| ASSIGNMENT |
Take the lines below from the first through the one that contains "This screenshot has width=720, height=922." and copy them exactly.

| Dataset entries |

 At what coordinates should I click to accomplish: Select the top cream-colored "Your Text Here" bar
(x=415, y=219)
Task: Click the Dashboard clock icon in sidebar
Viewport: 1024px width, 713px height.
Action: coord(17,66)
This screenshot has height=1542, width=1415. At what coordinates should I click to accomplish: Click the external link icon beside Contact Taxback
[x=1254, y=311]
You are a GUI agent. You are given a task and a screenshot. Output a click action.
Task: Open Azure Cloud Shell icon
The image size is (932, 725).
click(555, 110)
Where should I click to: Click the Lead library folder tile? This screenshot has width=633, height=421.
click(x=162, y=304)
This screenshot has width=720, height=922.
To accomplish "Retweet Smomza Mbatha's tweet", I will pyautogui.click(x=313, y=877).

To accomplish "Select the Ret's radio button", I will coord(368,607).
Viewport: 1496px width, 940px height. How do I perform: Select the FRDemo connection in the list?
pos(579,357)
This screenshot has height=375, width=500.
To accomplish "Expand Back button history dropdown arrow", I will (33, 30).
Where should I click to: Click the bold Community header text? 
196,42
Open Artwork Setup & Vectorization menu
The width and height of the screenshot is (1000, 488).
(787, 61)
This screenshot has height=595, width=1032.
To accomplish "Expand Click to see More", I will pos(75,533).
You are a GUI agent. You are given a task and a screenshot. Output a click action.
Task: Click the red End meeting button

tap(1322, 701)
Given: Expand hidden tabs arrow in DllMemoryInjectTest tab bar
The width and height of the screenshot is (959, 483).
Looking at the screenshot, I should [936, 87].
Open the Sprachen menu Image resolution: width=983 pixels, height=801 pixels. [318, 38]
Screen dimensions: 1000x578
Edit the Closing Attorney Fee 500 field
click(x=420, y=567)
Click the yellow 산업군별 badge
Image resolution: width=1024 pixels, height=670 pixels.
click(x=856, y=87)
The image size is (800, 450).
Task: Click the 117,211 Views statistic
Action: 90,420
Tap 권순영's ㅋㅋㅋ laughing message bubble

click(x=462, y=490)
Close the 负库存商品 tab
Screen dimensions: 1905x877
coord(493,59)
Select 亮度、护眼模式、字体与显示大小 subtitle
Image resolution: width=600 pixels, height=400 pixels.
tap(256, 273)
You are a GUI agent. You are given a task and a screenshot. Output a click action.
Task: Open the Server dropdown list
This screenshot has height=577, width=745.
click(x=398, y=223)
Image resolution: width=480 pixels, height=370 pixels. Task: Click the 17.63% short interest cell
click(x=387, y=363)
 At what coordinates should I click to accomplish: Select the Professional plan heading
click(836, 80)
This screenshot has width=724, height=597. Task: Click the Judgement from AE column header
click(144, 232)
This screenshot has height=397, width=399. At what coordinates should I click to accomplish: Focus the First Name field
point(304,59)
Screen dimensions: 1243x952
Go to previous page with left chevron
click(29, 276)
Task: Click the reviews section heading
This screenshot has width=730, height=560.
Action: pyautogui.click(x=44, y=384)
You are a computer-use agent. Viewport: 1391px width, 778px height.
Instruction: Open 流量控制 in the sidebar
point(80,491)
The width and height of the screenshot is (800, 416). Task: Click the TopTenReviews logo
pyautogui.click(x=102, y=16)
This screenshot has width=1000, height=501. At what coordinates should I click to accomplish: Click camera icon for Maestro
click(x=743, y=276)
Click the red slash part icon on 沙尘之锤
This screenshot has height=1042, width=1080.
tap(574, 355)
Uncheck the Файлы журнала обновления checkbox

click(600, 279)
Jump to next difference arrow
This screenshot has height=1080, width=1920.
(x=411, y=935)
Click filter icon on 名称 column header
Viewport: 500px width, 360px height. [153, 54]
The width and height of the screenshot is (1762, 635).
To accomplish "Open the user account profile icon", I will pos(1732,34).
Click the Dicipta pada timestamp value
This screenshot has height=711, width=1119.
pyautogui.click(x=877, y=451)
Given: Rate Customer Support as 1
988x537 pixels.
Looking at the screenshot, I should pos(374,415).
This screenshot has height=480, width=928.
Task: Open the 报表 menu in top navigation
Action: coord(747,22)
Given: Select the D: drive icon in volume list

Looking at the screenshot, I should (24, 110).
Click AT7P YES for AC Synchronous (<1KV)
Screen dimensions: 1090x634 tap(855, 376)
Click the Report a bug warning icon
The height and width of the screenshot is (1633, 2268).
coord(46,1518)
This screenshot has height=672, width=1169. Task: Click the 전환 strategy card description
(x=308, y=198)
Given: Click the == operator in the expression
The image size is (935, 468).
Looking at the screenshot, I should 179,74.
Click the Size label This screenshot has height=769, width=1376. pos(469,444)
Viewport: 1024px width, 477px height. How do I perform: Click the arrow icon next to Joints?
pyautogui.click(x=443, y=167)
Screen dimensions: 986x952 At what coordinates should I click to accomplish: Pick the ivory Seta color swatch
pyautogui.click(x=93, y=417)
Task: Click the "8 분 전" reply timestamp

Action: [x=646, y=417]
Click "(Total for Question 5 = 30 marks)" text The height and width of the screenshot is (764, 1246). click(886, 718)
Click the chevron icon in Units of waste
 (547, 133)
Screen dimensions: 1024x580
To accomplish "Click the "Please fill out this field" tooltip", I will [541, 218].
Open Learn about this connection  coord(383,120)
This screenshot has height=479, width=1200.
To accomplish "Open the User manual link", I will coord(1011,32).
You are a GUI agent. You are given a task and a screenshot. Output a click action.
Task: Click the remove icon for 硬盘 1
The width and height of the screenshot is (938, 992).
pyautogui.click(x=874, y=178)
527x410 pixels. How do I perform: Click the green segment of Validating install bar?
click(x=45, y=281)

| RESPONSE |
 At what coordinates should I click to accomplish: Select the top cream-colored "Your Text Here" bar
(x=415, y=219)
Task: Click the Dashboard clock icon in sidebar
Viewport: 1024px width, 713px height.
Action: coord(17,66)
This screenshot has height=1542, width=1415. At what coordinates should I click to accomplish: Click the external link icon beside Contact Taxback
[x=1254, y=311]
You are a GUI agent. You are given a task and a screenshot. Output a click action.
Task: Open Azure Cloud Shell icon
The image size is (932, 725).
click(555, 110)
Where should I click to: Click the Lead library folder tile? This screenshot has width=633, height=421.
click(x=162, y=304)
This screenshot has width=720, height=922.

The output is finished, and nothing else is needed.